┌──

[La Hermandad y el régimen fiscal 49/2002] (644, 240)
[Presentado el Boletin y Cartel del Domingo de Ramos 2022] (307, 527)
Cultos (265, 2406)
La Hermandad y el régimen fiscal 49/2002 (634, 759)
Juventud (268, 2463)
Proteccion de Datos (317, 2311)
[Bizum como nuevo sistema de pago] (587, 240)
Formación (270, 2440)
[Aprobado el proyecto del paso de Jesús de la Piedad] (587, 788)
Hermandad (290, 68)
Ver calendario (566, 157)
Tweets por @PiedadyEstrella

└──
┌──

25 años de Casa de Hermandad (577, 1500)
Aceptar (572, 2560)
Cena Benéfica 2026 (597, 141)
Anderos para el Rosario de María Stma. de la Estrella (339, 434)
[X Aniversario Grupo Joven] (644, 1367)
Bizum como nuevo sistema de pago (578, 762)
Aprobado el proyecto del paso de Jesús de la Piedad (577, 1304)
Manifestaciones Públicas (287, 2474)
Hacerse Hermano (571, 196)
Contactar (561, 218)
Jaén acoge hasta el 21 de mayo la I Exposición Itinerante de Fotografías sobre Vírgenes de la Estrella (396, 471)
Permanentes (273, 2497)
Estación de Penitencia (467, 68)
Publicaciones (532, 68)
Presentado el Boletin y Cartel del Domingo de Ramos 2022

└──

**TRY IT:** Where does the word "fiscal" occur in the records? Return every line that holds it.

**ANSWER AREA:**
[La Hermandad y el régimen fiscal 49/2002] (644, 240)
La Hermandad y el régimen fiscal 49/2002 (634, 759)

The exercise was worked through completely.